The answer must be the full listing, retyped exactly.
━━━━━━
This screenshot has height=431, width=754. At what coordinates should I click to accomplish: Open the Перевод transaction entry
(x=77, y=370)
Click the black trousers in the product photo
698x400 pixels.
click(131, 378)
━━━━━━
EXERCISE SOLUTION →
This screenshot has height=431, width=754. At what coordinates should I click to accomplish: Open the Перевод transaction entry
(x=77, y=370)
Click the black trousers in the product photo
698x400 pixels.
click(131, 378)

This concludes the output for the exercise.